Here’s another aspect. Suppose the election had been one of Washington’s top two primaries. The number two song in the first round received six votes, so the top two between them had 13, and these two candidates – with less than 40 percent of the total vote – would be the ones that the voters got to choose between in November.
[The Details of the Tabulation of the song voting rounds can be found below this article under Attached Files.]
This doesn’t sound like representative government to me!
Incidentally, it was that number two song that pulled through in the next to last round and won.
If you want to find out more about ranked choice voting,
- go to www.fairvote.org or www.fairvotewa.org. Both websites are full of useful information.

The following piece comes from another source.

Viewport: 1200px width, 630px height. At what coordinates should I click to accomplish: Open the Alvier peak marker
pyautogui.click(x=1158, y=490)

- register for a one-hour FairVote Washington Zoom session on “Why RCV Works” by going here. It’s conducted by Bellingham’s own Kit Muehlman. There is plenty of time for questions and discussion.
To get involved,
- sign up for any of the events here or
- email us at whatcomchapter@fairvotewa.org or
- just join us for tabling at the
Downtown Bellingham Art Walk
Friday, October 1
6:00 PM – 8:00 PM
Corner of Holly and Cornwall
Please let us know you are coming, so we can organize the necessary supplies.
Jon Humphrey
Oct 06, 2021Yes, this is a fantastic idea that should have always been the system that we used. It is definately the system we need going forward. It is necessary for a democracy. I remember for the brief time that I lived in the mid-west that people always classified us as a “red state” but almost everyone I worked with was more “blue” or more accurately “purple.” Most voters simply don’t align with either major party on every item. In fact, they’re not even close. So all voters end up choosing a candidate they don’t really like.
Besides, as far as I can tell right now we only have 2 parties anyway that could easily be argued to be 1. The super constant consumption anti-environment perpetual warfare pro-business party and the super constant consumption anti-environment perpetual warfare bat-shit crazy pro-business party. In essence, for most voters, our system has degraded into 1 party. Take broadband for example. Public broadband is well supported by voters. 3 out of 3 PUD commissioners support it. Some were elected because of their stance on it. Yet the PUD, Port, and COB all fold to special interests and let corrupt staff push them around in the end at the expense of voters. So, from a functional standpoint, both parties accomplish nothing for most voters, even during a pandemic when the need is obvious.